WORK INSTRUCTIONS =>
Reproduce the records verbatim, from the first line through the line containing "(582, 1347)", including both ends.

Dataset rows =>
▼▼▼

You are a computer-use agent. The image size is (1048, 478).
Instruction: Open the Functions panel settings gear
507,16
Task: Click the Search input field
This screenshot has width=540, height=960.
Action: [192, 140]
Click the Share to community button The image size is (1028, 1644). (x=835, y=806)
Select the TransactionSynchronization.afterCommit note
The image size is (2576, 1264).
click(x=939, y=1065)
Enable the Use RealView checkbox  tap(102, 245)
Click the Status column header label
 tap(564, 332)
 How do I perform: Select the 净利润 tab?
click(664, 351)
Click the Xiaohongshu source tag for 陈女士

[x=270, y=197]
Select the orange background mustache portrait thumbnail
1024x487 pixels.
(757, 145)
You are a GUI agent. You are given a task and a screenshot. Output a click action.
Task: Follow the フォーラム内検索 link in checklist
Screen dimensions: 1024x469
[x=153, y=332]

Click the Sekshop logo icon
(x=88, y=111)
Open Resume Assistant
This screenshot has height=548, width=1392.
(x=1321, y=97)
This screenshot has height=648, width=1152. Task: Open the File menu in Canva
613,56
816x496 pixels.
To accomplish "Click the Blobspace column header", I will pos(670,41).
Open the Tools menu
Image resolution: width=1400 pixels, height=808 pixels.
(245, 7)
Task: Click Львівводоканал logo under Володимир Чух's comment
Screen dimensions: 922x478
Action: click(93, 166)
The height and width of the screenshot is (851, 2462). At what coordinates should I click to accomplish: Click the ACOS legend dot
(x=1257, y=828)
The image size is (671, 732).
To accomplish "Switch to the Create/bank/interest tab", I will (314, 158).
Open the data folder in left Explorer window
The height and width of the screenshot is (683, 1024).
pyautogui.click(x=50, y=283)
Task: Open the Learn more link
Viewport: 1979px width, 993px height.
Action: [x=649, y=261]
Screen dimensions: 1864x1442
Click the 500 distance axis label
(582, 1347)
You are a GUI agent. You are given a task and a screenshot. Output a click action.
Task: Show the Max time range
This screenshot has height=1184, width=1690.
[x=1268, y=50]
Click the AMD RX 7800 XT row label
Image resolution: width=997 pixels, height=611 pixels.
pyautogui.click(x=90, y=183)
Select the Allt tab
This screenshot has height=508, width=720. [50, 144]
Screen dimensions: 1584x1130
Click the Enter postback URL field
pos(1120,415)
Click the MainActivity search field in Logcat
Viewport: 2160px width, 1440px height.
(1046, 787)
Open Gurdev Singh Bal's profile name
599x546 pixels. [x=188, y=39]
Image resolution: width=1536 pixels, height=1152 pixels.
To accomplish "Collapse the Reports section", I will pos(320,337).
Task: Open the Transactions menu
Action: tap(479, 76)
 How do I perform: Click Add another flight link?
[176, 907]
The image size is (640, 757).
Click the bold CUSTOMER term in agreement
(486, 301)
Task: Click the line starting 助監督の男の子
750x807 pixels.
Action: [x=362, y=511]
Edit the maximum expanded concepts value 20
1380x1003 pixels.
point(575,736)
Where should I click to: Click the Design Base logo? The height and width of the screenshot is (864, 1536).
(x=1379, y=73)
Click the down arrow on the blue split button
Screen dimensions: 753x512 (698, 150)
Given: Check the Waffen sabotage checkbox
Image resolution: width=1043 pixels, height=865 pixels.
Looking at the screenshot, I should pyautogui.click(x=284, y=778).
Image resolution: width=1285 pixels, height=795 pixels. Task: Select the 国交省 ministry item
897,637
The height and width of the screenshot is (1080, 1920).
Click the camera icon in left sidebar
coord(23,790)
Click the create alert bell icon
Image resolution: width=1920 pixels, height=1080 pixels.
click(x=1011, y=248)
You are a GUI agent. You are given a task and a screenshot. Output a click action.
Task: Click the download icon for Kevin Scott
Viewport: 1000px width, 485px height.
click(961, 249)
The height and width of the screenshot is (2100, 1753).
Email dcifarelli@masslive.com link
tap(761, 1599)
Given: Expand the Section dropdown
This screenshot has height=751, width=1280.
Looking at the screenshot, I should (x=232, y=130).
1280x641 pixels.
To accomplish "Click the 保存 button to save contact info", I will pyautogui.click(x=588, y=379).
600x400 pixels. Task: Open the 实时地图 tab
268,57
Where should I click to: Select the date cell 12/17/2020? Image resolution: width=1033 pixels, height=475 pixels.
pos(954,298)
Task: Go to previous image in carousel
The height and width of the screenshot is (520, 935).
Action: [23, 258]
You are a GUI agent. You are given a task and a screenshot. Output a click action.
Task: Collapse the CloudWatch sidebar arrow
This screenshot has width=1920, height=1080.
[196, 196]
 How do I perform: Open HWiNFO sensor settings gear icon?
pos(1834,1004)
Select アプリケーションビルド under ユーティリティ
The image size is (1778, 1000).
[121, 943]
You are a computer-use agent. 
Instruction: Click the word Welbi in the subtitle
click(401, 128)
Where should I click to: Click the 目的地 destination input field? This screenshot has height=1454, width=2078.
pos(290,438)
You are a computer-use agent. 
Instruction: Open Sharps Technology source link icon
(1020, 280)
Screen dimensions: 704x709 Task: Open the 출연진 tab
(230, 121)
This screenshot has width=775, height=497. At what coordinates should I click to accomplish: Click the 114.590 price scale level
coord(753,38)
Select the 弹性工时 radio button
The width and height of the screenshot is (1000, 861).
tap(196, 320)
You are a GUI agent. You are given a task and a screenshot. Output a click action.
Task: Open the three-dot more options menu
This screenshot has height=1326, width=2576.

▲▲▲

FINISHED ANSWER =>
You are a computer-use agent. The image size is (1048, 478).
Instruction: Open the Functions panel settings gear
507,16
Task: Click the Search input field
This screenshot has width=540, height=960.
Action: [192, 140]
Click the Share to community button The image size is (1028, 1644). (x=835, y=806)
Select the TransactionSynchronization.afterCommit note
The image size is (2576, 1264).
click(x=939, y=1065)
Enable the Use RealView checkbox  tap(102, 245)
Click the Status column header label
 tap(564, 332)
 How do I perform: Select the 净利润 tab?
click(664, 351)
Click the Xiaohongshu source tag for 陈女士

[x=270, y=197]
Select the orange background mustache portrait thumbnail
1024x487 pixels.
(757, 145)
You are a GUI agent. You are given a task and a screenshot. Output a click action.
Task: Follow the フォーラム内検索 link in checklist
Screen dimensions: 1024x469
[x=153, y=332]

Click the Sekshop logo icon
(x=88, y=111)
Open Resume Assistant
This screenshot has height=548, width=1392.
(x=1321, y=97)
This screenshot has height=648, width=1152. Task: Open the File menu in Canva
613,56
816x496 pixels.
To accomplish "Click the Blobspace column header", I will pos(670,41).
Open the Tools menu
Image resolution: width=1400 pixels, height=808 pixels.
(245, 7)
Task: Click Львівводоканал logo under Володимир Чух's comment
Screen dimensions: 922x478
Action: click(93, 166)
The height and width of the screenshot is (851, 2462). At what coordinates should I click to accomplish: Click the ACOS legend dot
(x=1257, y=828)
The image size is (671, 732).
To accomplish "Switch to the Create/bank/interest tab", I will (314, 158).
Open the data folder in left Explorer window
The height and width of the screenshot is (683, 1024).
pyautogui.click(x=50, y=283)
Task: Open the Learn more link
Viewport: 1979px width, 993px height.
Action: [x=649, y=261]
Screen dimensions: 1864x1442
Click the 500 distance axis label
(582, 1347)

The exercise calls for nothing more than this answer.